In THE GOOD TRAITOR, Ryan Quinn brings back Kera Mersal, the CIA analyst-turned-operative who uncovers a scandal within the agency and is then accused of treason. Her mission is now to unfold a geopolitical conspiracy while trying to clear her name after the events of the previous novel. Described by the author as a combination of Jason Bourne, Edward Snowden and Carrie Mathison from the TV series Homeland, Kera’s first appearance was in End of Secrets, a finalist for the 2013 International Book Awards.
Born in Alaska, Quinn worked in the publishing business in Manhattan for five years, during which he wrote The Fall, a college coming-of-age story that he published at his own expenses. The sales were so good he was soon contacted by an editor at Lake Union, an imprint of Amazon Publishing, who was interested in publishing the novel.
Quinn’s first literary attempts remain in his drawer. “I think first novels are incredibly valuable to writers, and best kept away from readers,” says the author. “It takes a full novel or two to begin to learn your own strengths and weaknesses and how to deploy them over a four-hundred-page project.”
The world of international espionage couldn’t be further from Quinn’s daily life, so half of his work is dedicated to research. He believes this is the best period in history for writers who want to tackle subjects that are away from their own personal reality, since information is widely available.
“If writers wrote only about events they had directly experienced in their own lives, most books would be excruciatingly tedious,” he says. “To create a richly imagined world, a writer must write about plenty of things he’s only imagined. Bridging the gap between what we’re fascinated by and what we have direct knowledge of is what fiction is all about.”
Grounding his novels in reality is crucial, but more important to Quinn are the characters and the story. Thankfully, as he found out during the research project for End of Secrets and THE GOOD TRAITOR, there’s no need to go into science fiction territory to make his writing technically impressive. “I was repeatedly surprised to learn what our intelligence agencies and data-mining companies are already capable of,” he says. “It’s both fascinating and terrifying. The stakes for our privacy and security are already alarmingly high; sticking closely to reality when depicting that in fiction sharpens that very real, built-in tension.”

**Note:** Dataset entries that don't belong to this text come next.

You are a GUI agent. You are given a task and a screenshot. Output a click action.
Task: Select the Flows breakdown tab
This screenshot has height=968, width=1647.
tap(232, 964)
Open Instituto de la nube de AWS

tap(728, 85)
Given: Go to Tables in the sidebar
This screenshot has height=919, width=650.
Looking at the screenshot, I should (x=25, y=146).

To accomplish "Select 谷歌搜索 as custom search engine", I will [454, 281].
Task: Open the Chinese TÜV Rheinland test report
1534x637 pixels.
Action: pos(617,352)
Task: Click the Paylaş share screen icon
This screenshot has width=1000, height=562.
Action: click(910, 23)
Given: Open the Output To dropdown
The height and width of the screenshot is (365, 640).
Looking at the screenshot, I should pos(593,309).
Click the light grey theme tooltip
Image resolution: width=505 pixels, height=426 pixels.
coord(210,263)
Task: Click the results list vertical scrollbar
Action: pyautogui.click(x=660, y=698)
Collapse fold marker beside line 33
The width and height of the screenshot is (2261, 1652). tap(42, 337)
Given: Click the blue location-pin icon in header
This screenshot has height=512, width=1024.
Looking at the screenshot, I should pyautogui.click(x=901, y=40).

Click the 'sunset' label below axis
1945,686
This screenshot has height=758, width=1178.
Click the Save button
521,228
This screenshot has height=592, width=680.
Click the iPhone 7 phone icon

And it is for the sake of realism and character development that Quinn’s novels feature what some readers have called “gratuitous profanity and sexuality”. But since these are normal aspects of the life of real human beings, he sees no point in toning them down in his characters. “Almost every single character—just like every single person in real life—has some significant relationship with sex and sexuality,” Quinn states. “And if they don’t, then that is itself a very unique and revealing fact.”
This “excess” doesn’t seem to bother his editors the least bit. Quinn’s novels are now being published by Thomas & Mercer, the thriller imprint of Amazon Publishing. He now lives in Los Angeles, where he writes and trains for marathons. Quinn is getting lots of praise from the fans of the genre for THE GOOD TRAITOR. All those hours of research seem to have paid off. “My favorite reviews are where a reader says the book made them think, where they say they’ll never be able to view privacy or the media or the intelligence community in the same way again.”
A native of Alaska, Ryan Quinn was an NCAA champion and an all-American athlete in skiing while at the University of Utah. He worked for five years in New York’s book-publishing industry before moving to Los Angeles, where he writes and trains for marathons. Quinn’s first novel, The Fall, was an award-winning finalist for the 2013 International Book Awards.